> **SHORT TASK**
Put every line from the start of the records down to the line containing "Action: [x=141, y=133]", both ends included, into a JSON list of strings with one string per line, leaving out blank lines. Include no other lines.

Records of text and element pointing
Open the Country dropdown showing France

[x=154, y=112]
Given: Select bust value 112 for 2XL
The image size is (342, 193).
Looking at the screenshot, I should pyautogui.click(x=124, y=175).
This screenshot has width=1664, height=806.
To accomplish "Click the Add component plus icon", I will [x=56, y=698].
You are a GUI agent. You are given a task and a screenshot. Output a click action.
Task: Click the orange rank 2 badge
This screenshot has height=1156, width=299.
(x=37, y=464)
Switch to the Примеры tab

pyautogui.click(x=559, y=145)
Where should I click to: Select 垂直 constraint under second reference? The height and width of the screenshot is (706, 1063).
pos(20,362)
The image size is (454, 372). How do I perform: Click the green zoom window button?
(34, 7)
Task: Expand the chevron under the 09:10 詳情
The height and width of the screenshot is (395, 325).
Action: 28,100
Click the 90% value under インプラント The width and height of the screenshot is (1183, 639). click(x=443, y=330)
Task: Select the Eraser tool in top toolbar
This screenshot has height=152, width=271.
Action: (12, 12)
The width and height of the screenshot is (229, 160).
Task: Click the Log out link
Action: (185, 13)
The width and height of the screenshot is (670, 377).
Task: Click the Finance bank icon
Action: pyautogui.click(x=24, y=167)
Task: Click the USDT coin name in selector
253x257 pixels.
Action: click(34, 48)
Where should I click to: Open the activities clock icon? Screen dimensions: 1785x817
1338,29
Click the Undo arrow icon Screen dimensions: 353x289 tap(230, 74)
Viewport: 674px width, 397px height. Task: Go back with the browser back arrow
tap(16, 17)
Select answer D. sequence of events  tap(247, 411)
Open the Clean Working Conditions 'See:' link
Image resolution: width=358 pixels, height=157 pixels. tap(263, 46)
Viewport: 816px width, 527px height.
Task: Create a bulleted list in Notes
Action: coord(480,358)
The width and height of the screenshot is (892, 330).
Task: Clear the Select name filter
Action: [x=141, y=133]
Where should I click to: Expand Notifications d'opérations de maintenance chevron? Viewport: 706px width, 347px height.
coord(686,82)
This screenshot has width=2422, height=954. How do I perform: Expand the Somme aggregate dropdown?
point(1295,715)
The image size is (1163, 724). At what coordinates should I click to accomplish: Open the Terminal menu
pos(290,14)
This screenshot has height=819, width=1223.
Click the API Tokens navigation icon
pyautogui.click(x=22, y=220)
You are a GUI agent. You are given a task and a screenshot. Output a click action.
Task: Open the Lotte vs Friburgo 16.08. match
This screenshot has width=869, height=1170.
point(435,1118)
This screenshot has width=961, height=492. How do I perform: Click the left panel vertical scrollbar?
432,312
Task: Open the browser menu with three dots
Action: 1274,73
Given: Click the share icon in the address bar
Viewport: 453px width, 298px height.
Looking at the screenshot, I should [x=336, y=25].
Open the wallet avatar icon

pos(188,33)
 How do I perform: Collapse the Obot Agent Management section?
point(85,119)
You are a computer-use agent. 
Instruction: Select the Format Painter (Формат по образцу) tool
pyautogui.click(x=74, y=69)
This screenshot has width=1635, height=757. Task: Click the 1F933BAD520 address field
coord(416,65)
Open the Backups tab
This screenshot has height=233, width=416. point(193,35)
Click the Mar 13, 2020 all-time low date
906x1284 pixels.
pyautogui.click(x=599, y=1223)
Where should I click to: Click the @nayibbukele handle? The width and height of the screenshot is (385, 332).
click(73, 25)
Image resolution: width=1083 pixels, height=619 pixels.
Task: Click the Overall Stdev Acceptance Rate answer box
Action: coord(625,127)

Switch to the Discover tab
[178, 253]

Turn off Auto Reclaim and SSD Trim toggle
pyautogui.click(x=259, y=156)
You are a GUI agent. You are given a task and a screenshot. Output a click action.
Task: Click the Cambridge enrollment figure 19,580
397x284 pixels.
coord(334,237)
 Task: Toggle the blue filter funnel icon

> **REPLY**
[
  "Open the Country dropdown showing France",
  "[x=154, y=112]",
  "Given: Select bust value 112 for 2XL",
  "The image size is (342, 193).",
  "Looking at the screenshot, I should pyautogui.click(x=124, y=175).",
  "This screenshot has width=1664, height=806.",
  "To accomplish \"Click the Add component plus icon\", I will [x=56, y=698].",
  "You are a GUI agent. You are given a task and a screenshot. Output a click action.",
  "Task: Click the orange rank 2 badge",
  "This screenshot has height=1156, width=299.",
  "(x=37, y=464)",
  "Switch to the Примеры tab",
  "pyautogui.click(x=559, y=145)",
  "Where should I click to: Select 垂直 constraint under second reference? The height and width of the screenshot is (706, 1063).",
  "pos(20,362)",
  "The image size is (454, 372). How do I perform: Click the green zoom window button?",
  "(34, 7)",
  "Task: Expand the chevron under the 09:10 詳情",
  "The height and width of the screenshot is (395, 325).",
  "Action: 28,100",
  "Click the 90% value under インプラント The width and height of the screenshot is (1183, 639). click(x=443, y=330)",
  "Task: Select the Eraser tool in top toolbar",
  "This screenshot has height=152, width=271.",
  "Action: (12, 12)",
  "The width and height of the screenshot is (229, 160).",
  "Task: Click the Log out link",
  "Action: (185, 13)",
  "The width and height of the screenshot is (670, 377).",
  "Task: Click the Finance bank icon",
  "Action: pyautogui.click(x=24, y=167)",
  "Task: Click the USDT coin name in selector",
  "253x257 pixels.",
  "Action: click(34, 48)",
  "Where should I click to: Open the activities clock icon? Screen dimensions: 1785x817",
  "1338,29",
  "Click the Undo arrow icon Screen dimensions: 353x289 tap(230, 74)",
  "Viewport: 674px width, 397px height. Task: Go back with the browser back arrow",
  "tap(16, 17)",
  "Select answer D. sequence of events  tap(247, 411)",
  "Open the Clean Working Conditions 'See:' link",
  "Image resolution: width=358 pixels, height=157 pixels. tap(263, 46)",
  "Viewport: 816px width, 527px height.",
  "Task: Create a bulleted list in Notes",
  "Action: coord(480,358)",
  "The width and height of the screenshot is (892, 330).",
  "Task: Clear the Select name filter",
  "Action: [x=141, y=133]"
]